En France, l’apéro reste associé à la convivialité, au prix de clichés qui banalisent l’alcool. Malgré une consommation en baisse, l'alcool reste la deuxième cause de mortalité évitable, après le tabac.
Au supermarché, ou dans les enseignes plus petites, dans les épiceries de quartier, les rayons alcools sont souvent bien fournis et mis en évidence. Depuis longtemps, 1991, la loi Evin encadre la publicité sur l’alcool. Interdite à la télévision et au cinéma, elle est autorisée sous forme d’affiches et d’enseignes, ou encore dans la presse écrite, sauf dans les titres destinés à la jeunesse. Publicité autorisée aussi à la radio, sous certaines conditions, d’horaires par exemple.

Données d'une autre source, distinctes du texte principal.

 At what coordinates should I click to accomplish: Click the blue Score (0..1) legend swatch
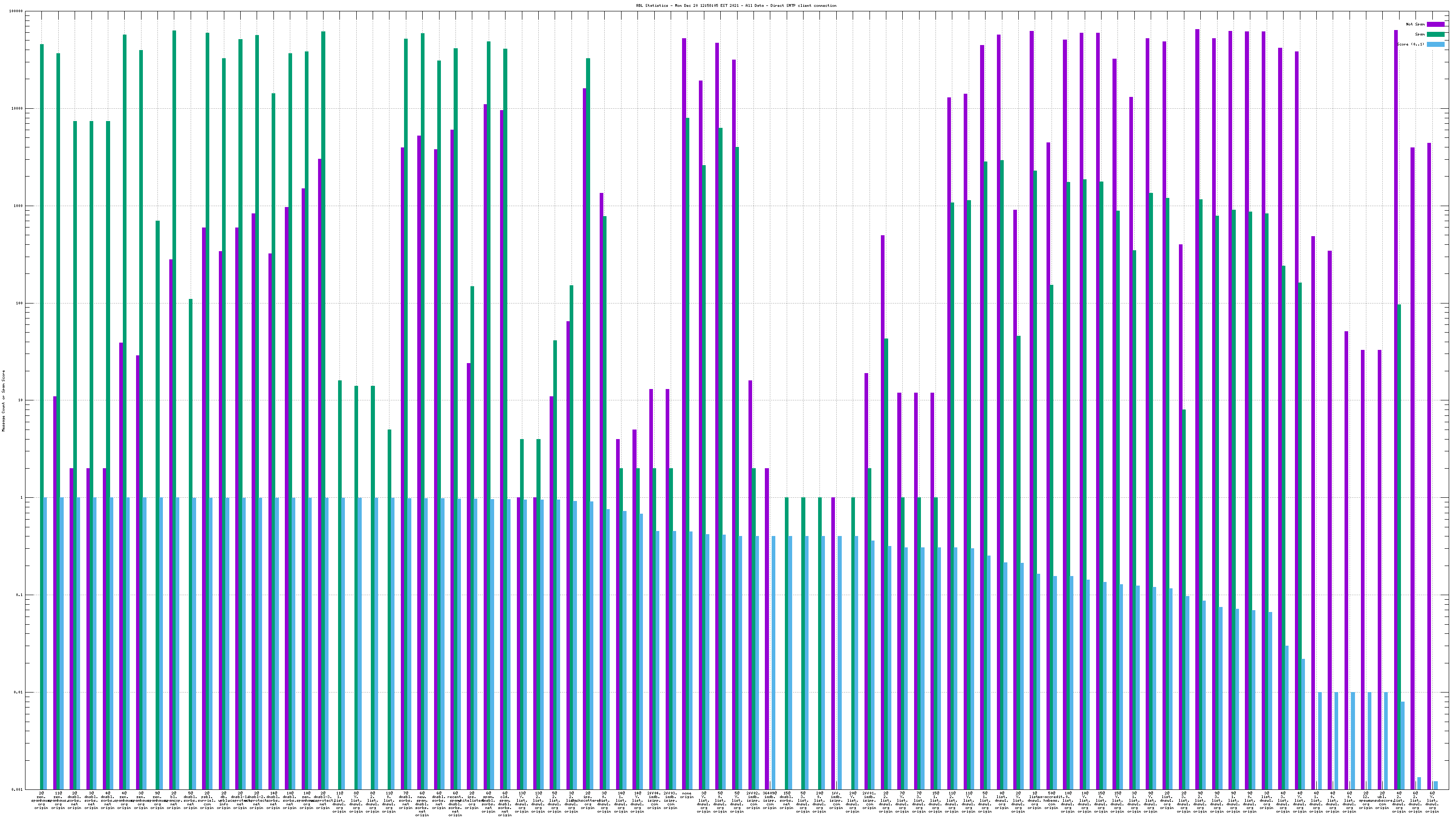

Mais la loi avait un angle mort : Internet. Depuis 2009, la publicité pour l’alcool y est autorisée, sauf sur des sites destinés aux jeunes ou au sport. Mais les réseaux sociaux ont changé la donne. Les alcooliers ciblent les jeunes, les consommateurs de demain, via les influenceurs, qui profitent d’un flou juridique, notamment en publiant des contenus éphémères pour faire la promotion d’une boisson alcoolisée.